Tout simplement parce que cela les arrange de donner l’impression d’être « Monsieur tout le monde ». Dans une société fondée sur l’idée d’une ascension sociale toujours possible entre humbles et puissants, le « Ice bucket challenge » joue un rôle beaucoup plus important qu’un simple « gadget »  pour soutenir une bonne cause. Il y a mille ans, Adalbéron, évêque de Laon, avait décrit la société de son temps, dans un poème dédicacé au roi Robert, comme étant composée de trois ordres : ceux qui travaillent, ceux qui font la guerre et ceux qui prient. C’était un mythe. En 1789, nous avons changé de mythe : la société, démocratique, serait désormais fondée sur la mobilité sociale entre personnes égales. Ce mythe n’admet ni différences de catégories ni inégalités de qualités entre ses membres. Les gens sont différents pour ce qu’ils ont et non plus pour ce qu’ils sont.

Au quotidien, cette égalité théorique a du mal à se matérialiser, surtout depuis quelques années. C’est là que le monde virtuel vient à notre rescousse. Après tout, on peut être un « follower » de Rihanna  sur Instagram, la voir le matin dans son « intimité » ou encore réagir directement aux « tweets » des célébrités et des politiques comme si on échangeait avec nos copains. Une « proximité web » en décalage avec un réel où les écarts sont de plus en plus grands.

C’est alors que l’Ice Bucket Challenge prend tout son sens. Le geste d’un Gates, un Zuckerberg ou un Rimaldi dégage une « vertu symbolique » qui efface toute distance entre eux et nous. Cette image attendrissante rend faussement abordable un milieu, celui des « ultra-riches » qui ne l’est pas (et ne le sera jamais ?) par la plupart des terriens.

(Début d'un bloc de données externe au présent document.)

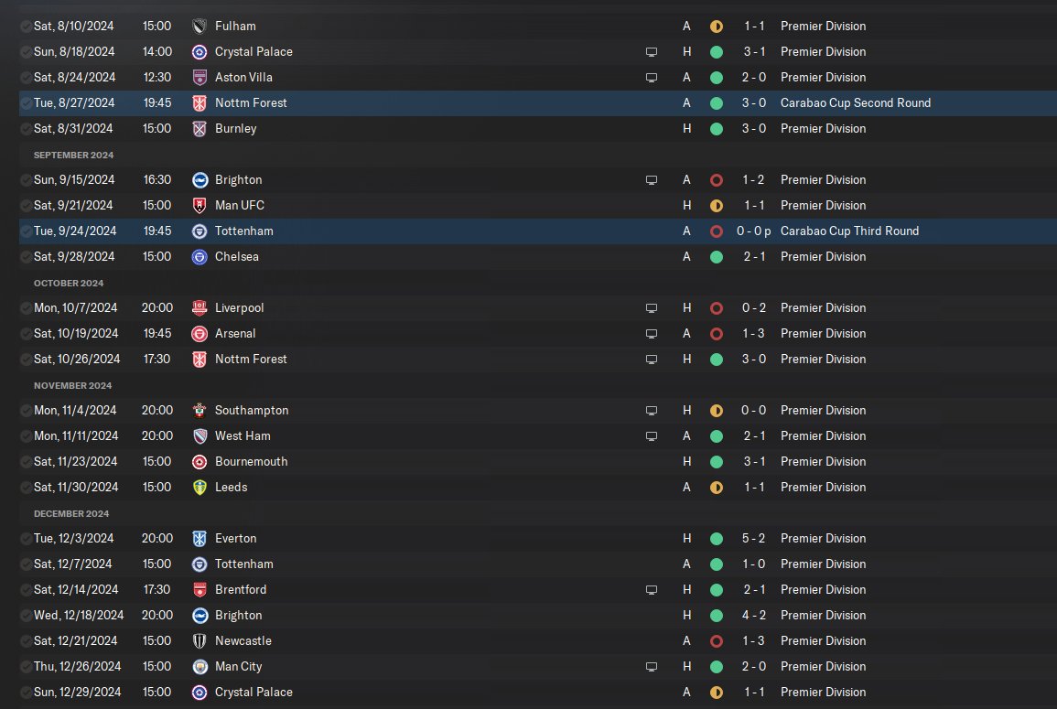
Task: Toggle the check circle beside Mon, 10/7/2024
Action: pos(26,308)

Autrement dit, ce petit jeu du seau d’eau affirme l’idée d’une société démocratique et uniforme, sans ordres ni catégories sociales fermées. Un Shylock contemporain dirait certainement  « Un milliardaire de la Silicon Valley n’a-t-il pas froid quand on lui verse un tête un seau d’eau glacée ? Un prince monégasque n’a t-il pas un petit bide ? Et si on les mouille, n’ont-ils pas l’air d’un misérable petit chiot sorti de l’eau ? S’ils sont semblables à nous en tout cela, ils nous ressembleront pour le reste aussi ».